TASK PROMPT »
A word-for-word repeat of all the data is the goal.

(Saved data entries)
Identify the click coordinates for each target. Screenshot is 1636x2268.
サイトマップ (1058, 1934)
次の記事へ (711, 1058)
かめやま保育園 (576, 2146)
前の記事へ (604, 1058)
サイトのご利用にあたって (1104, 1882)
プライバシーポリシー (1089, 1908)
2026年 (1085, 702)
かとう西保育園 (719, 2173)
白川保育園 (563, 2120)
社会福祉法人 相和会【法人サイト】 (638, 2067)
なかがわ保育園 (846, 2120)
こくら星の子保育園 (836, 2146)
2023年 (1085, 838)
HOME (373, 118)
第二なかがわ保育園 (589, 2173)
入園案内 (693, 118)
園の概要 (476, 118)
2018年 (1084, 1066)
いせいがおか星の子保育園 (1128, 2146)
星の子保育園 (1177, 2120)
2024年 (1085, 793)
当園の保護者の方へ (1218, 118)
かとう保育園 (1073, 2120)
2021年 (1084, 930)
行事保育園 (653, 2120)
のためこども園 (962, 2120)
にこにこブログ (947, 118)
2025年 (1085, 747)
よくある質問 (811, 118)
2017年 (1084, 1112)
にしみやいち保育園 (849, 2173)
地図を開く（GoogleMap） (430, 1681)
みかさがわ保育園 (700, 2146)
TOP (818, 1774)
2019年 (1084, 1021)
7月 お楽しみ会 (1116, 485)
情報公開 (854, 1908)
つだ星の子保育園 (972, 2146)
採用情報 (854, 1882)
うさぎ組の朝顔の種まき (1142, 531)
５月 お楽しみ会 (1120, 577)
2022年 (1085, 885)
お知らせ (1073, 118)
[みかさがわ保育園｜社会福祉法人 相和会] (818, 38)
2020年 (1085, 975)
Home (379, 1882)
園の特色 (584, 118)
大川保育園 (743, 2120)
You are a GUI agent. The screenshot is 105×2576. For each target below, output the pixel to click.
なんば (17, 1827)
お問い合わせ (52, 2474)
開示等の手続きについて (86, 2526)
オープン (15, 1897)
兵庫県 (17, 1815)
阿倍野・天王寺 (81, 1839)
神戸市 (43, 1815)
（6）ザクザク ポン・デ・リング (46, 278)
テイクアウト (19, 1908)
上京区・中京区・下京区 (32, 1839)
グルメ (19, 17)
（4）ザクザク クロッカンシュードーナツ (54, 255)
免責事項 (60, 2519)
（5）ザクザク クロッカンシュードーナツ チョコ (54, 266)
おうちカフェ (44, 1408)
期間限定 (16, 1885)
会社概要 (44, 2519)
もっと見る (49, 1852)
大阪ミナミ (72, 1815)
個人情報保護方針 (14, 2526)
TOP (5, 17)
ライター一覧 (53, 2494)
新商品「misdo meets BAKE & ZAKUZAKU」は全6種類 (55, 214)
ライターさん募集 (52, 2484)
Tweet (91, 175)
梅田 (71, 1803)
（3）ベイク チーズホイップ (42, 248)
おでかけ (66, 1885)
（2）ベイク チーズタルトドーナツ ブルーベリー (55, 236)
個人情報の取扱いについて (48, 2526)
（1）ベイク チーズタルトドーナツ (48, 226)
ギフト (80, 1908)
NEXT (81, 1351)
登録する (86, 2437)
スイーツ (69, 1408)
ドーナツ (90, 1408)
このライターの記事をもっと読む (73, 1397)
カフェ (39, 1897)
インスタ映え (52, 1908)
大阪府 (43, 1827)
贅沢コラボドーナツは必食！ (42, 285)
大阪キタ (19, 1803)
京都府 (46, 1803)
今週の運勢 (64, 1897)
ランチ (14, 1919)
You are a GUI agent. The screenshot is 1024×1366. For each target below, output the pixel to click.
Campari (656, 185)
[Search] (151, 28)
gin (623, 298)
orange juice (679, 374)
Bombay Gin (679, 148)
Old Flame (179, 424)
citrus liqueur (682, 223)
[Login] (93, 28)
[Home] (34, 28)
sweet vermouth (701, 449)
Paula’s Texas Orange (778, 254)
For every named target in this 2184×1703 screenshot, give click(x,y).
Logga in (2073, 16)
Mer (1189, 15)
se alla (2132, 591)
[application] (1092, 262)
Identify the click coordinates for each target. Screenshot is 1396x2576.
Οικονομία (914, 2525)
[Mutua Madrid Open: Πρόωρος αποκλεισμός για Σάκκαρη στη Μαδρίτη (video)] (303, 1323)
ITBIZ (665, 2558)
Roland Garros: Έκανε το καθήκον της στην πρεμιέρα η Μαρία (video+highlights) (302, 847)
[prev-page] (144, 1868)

ANSWER SECTION »
Identify the click coordinates for each target. Screenshot is 1636x2268.
サイトマップ (1058, 1934)
次の記事へ (711, 1058)
かめやま保育園 (576, 2146)
前の記事へ (604, 1058)
サイトのご利用にあたって (1104, 1882)
プライバシーポリシー (1089, 1908)
2026年 (1085, 702)
かとう西保育園 (719, 2173)
白川保育園 (563, 2120)
社会福祉法人 相和会【法人サイト】 (638, 2067)
なかがわ保育園 (846, 2120)
こくら星の子保育園 (836, 2146)
2023年 (1085, 838)
HOME (373, 118)
第二なかがわ保育園 (589, 2173)
入園案内 (693, 118)
園の概要 (476, 118)
2018年 (1084, 1066)
いせいがおか星の子保育園 (1128, 2146)
星の子保育園 (1177, 2120)
2024年 (1085, 793)
当園の保護者の方へ (1218, 118)
かとう保育園 (1073, 2120)
2021年 (1084, 930)
行事保育園 (653, 2120)
のためこども園 (962, 2120)
にこにこブログ (947, 118)
2025年 (1085, 747)
よくある質問 (811, 118)
2017年 (1084, 1112)
にしみやいち保育園 (849, 2173)
地図を開く（GoogleMap） (430, 1681)
みかさがわ保育園 (700, 2146)
TOP (818, 1774)
2019年 (1084, 1021)
7月 お楽しみ会 (1116, 485)
情報公開 (854, 1908)
つだ星の子保育園 (972, 2146)
採用情報 (854, 1882)
うさぎ組の朝顔の種まき (1142, 531)
５月 お楽しみ会 (1120, 577)
2022年 (1085, 885)
お知らせ (1073, 118)
[みかさがわ保育園｜社会福祉法人 相和会] (818, 38)
2020年 (1085, 975)
Home (379, 1882)
園の特色 (584, 118)
大川保育園 (743, 2120)
You are a GUI agent. The screenshot is 105×2576. For each target below, output the pixel to click.
なんば (17, 1827)
お問い合わせ (52, 2474)
開示等の手続きについて (86, 2526)
オープン (15, 1897)
兵庫県 (17, 1815)
阿倍野・天王寺 (81, 1839)
神戸市 (43, 1815)
（6）ザクザク ポン・デ・リング (46, 278)
テイクアウト (19, 1908)
上京区・中京区・下京区 (32, 1839)
グルメ (19, 17)
（4）ザクザク クロッカンシュードーナツ (54, 255)
免責事項 (60, 2519)
（5）ザクザク クロッカンシュードーナツ チョコ (54, 266)
おうちカフェ (44, 1408)
期間限定 (16, 1885)
会社概要 (44, 2519)
もっと見る (49, 1852)
大阪ミナミ (72, 1815)
個人情報保護方針 (14, 2526)
TOP (5, 17)
ライター一覧 (53, 2494)
新商品「misdo meets BAKE & ZAKUZAKU」は全6種類 (55, 214)
ライターさん募集 (52, 2484)
Tweet (91, 175)
梅田 (71, 1803)
（3）ベイク チーズホイップ (42, 248)
おでかけ (66, 1885)
（2）ベイク チーズタルトドーナツ ブルーベリー (55, 236)
個人情報の取扱いについて (48, 2526)
（1）ベイク チーズタルトドーナツ (48, 226)
ギフト (80, 1908)
NEXT (81, 1351)
登録する (86, 2437)
スイーツ (69, 1408)
ドーナツ (90, 1408)
このライターの記事をもっと読む (73, 1397)
カフェ (39, 1897)
インスタ映え (52, 1908)
大阪府 (43, 1827)
贅沢コラボドーナツは必食！ (42, 285)
大阪キタ (19, 1803)
京都府 (46, 1803)
今週の運勢 (64, 1897)
ランチ (14, 1919)
You are a GUI agent. The screenshot is 1024×1366. For each target below, output the pixel to click.
Campari (656, 185)
[Search] (151, 28)
gin (623, 298)
orange juice (679, 374)
Bombay Gin (679, 148)
Old Flame (179, 424)
citrus liqueur (682, 223)
[Login] (93, 28)
[Home] (34, 28)
sweet vermouth (701, 449)
Paula’s Texas Orange (778, 254)
For every named target in this 2184×1703 screenshot, give click(x,y).
Logga in (2073, 16)
Mer (1189, 15)
se alla (2132, 591)
[application] (1092, 262)
Identify the click coordinates for each target. Screenshot is 1396x2576.
Οικονομία (914, 2525)
[Mutua Madrid Open: Πρόωρος αποκλεισμός για Σάκκαρη στη Μαδρίτη (video)] (303, 1323)
ITBIZ (665, 2558)
Roland Garros: Έκανε το καθήκον της στην πρεμιέρα η Μαρία (video+highlights) (302, 847)
[prev-page] (144, 1868)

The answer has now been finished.